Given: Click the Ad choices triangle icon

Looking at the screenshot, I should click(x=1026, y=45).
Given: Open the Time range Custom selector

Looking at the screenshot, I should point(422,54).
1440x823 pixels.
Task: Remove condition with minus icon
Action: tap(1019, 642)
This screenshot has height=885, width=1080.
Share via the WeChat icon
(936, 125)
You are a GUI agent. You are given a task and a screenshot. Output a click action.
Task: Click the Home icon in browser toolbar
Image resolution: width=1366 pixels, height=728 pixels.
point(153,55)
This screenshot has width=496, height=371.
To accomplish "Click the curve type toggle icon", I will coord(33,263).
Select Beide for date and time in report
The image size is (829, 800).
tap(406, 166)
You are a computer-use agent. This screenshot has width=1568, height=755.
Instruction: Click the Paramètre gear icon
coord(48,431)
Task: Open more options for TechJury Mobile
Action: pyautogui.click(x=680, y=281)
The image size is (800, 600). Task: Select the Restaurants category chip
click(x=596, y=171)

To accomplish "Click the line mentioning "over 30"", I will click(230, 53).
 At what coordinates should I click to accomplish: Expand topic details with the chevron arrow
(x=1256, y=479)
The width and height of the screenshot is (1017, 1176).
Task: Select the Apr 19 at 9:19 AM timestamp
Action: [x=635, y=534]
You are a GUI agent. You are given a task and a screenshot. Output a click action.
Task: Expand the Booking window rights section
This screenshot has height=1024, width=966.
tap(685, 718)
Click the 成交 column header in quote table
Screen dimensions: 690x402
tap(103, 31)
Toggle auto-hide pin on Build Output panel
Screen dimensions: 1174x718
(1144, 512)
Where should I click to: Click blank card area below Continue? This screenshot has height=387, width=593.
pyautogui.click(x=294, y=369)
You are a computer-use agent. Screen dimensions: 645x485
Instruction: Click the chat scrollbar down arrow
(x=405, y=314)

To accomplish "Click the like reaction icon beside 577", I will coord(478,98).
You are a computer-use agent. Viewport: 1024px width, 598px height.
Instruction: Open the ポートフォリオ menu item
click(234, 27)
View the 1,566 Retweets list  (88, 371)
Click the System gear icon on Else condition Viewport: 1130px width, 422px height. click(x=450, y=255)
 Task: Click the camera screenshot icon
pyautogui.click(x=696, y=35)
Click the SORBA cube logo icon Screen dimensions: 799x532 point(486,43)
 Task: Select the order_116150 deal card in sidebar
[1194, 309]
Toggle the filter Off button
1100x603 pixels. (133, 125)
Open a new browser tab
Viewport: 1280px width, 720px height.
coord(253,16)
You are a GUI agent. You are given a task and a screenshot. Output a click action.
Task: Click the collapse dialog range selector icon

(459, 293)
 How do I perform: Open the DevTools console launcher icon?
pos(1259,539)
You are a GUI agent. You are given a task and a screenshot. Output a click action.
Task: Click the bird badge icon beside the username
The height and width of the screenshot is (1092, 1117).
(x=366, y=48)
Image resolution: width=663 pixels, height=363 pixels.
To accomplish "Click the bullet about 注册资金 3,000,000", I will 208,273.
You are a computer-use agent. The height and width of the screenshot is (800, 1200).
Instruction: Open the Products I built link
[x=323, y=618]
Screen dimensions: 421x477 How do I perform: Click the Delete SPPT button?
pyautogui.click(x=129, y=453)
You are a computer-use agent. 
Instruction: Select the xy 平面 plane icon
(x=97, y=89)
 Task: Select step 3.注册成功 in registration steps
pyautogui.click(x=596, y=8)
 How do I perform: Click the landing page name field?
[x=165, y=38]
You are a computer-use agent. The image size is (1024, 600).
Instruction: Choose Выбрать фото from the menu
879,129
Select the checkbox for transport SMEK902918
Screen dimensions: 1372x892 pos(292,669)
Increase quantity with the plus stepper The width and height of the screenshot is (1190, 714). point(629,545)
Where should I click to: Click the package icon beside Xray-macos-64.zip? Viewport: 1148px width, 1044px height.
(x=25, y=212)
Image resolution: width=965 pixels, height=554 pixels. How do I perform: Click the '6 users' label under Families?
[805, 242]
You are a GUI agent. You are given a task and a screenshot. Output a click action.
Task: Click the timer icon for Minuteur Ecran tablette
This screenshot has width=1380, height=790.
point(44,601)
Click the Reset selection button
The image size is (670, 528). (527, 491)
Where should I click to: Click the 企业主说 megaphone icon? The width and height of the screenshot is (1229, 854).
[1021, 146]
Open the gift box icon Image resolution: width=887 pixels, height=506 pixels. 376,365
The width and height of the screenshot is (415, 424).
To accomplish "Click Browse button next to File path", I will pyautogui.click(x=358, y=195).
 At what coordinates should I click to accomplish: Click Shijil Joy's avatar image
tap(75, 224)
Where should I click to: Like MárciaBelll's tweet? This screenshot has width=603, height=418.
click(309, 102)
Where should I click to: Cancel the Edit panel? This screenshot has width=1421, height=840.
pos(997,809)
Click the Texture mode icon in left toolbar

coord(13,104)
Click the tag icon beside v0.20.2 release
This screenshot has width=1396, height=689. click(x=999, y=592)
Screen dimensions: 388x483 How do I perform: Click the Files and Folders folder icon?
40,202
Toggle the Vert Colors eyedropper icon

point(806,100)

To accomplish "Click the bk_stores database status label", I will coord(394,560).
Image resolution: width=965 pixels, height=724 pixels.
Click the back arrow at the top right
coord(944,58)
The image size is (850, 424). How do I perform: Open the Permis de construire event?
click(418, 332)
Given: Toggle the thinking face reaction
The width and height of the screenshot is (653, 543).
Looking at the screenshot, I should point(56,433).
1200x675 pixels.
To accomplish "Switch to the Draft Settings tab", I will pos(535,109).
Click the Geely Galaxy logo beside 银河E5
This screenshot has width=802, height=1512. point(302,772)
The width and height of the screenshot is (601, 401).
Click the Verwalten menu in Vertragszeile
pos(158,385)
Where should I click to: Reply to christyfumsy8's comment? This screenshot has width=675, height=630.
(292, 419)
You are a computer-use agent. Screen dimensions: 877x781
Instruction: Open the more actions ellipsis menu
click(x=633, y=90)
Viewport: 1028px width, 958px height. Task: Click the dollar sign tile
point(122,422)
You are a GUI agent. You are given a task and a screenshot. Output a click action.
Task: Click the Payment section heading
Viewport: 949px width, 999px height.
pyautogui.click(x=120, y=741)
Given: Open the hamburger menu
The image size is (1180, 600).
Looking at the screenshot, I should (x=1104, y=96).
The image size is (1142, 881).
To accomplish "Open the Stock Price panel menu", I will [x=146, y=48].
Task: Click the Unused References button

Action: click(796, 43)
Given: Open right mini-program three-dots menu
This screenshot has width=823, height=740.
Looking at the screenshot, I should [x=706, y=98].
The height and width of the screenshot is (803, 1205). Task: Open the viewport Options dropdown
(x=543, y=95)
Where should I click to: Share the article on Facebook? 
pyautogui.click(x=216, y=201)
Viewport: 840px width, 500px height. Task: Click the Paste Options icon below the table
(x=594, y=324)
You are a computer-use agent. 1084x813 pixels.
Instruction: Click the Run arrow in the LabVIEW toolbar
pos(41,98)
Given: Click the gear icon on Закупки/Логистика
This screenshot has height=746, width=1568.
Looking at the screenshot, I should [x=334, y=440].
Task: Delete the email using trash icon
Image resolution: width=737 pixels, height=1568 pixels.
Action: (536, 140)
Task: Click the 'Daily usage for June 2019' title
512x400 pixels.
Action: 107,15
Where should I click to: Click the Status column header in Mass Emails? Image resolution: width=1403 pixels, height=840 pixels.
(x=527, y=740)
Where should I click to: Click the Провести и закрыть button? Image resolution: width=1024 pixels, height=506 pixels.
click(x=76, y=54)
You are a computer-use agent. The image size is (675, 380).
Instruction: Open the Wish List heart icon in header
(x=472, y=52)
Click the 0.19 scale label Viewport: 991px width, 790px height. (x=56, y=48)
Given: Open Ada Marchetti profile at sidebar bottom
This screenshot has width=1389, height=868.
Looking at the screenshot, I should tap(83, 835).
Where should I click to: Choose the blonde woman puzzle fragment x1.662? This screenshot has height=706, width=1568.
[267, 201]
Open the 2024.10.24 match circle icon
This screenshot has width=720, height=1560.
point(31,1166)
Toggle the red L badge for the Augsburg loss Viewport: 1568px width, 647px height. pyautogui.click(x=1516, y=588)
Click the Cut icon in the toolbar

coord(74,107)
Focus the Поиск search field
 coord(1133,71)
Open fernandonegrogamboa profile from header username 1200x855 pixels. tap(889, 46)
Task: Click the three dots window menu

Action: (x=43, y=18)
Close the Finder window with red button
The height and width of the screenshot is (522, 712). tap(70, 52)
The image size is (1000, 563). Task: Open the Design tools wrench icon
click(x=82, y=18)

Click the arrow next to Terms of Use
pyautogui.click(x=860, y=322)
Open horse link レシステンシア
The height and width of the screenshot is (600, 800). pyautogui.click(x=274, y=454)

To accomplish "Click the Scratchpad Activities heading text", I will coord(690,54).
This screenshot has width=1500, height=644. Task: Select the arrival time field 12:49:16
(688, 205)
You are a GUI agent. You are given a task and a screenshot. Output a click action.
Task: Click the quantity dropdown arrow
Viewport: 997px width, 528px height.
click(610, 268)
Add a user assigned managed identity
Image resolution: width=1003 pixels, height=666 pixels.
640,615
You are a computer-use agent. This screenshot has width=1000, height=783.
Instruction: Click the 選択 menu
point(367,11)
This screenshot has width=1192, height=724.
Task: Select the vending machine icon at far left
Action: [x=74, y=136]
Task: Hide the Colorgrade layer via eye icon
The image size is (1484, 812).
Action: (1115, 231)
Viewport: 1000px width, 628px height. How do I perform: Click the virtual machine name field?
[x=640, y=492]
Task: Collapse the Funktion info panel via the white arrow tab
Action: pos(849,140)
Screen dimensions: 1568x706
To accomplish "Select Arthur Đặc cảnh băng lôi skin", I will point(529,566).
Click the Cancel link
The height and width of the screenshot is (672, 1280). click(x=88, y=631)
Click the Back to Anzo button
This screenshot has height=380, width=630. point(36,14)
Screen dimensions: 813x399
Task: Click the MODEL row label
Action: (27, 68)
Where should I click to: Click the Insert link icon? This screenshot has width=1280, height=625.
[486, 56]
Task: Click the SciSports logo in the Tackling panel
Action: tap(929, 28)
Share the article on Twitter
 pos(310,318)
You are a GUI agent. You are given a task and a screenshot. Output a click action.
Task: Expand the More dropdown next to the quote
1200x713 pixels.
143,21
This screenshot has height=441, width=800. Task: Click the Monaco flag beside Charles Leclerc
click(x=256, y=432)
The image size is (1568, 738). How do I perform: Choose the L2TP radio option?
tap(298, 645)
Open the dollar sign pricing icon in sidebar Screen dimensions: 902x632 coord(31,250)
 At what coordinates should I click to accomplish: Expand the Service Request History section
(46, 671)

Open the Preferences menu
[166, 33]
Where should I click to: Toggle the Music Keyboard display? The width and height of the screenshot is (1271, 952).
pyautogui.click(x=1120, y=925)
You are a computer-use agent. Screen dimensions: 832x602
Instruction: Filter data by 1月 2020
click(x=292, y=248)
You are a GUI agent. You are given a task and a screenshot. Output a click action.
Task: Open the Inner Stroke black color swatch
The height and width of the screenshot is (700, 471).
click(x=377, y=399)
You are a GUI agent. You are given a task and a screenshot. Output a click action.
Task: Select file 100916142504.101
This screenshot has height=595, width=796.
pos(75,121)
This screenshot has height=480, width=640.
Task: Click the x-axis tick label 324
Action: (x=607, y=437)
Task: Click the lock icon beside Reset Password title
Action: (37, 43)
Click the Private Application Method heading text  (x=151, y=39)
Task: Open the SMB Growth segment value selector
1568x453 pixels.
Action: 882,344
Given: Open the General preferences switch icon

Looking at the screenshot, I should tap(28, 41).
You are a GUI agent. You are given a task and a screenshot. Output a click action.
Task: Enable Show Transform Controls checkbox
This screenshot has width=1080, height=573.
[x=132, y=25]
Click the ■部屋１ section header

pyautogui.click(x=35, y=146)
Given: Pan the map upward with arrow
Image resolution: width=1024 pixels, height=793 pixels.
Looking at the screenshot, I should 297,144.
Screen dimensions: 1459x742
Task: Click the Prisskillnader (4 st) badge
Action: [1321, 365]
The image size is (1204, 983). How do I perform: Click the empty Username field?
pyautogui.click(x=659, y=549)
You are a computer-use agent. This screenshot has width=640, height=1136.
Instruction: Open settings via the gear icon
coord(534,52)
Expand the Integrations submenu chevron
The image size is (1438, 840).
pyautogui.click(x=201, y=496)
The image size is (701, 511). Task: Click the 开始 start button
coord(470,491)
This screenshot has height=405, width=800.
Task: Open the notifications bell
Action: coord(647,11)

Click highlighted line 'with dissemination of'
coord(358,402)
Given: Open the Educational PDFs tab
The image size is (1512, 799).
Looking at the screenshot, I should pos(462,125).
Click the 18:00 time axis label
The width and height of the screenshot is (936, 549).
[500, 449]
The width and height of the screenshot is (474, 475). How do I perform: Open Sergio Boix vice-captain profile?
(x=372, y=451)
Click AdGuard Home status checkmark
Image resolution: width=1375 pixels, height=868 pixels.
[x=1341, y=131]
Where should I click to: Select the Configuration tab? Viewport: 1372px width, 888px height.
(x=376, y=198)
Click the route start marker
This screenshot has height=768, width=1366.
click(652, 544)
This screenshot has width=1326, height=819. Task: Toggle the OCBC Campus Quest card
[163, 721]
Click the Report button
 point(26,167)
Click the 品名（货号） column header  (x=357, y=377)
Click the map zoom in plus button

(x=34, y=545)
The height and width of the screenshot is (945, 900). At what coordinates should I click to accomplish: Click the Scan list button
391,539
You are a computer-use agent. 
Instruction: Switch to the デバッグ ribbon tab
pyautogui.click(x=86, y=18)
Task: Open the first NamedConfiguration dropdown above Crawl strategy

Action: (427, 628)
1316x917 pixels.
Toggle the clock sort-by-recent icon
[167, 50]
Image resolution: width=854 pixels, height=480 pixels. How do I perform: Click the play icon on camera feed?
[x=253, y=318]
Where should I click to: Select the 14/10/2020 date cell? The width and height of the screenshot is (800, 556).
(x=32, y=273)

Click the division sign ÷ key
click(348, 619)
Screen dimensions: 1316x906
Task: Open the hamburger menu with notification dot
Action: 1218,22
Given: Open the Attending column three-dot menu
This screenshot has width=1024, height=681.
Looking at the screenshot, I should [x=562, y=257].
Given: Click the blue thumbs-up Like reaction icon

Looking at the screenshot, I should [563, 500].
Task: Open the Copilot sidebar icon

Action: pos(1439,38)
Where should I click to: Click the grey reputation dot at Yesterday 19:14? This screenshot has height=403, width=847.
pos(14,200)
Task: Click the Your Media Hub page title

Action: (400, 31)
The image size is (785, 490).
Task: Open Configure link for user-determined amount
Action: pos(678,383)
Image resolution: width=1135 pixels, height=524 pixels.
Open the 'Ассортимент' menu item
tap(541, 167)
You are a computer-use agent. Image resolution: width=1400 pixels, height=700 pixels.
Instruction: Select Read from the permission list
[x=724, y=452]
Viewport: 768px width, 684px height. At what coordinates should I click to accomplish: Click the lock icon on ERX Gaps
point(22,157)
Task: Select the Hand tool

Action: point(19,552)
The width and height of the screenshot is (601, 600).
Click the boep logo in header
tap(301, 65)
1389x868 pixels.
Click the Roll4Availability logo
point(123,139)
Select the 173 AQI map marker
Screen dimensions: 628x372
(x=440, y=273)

■ **Required work**
Search the entries for the string "marker" and return each line where it turns up.

■ **Exercise output**
Click the route start marker
Select the 173 AQI map marker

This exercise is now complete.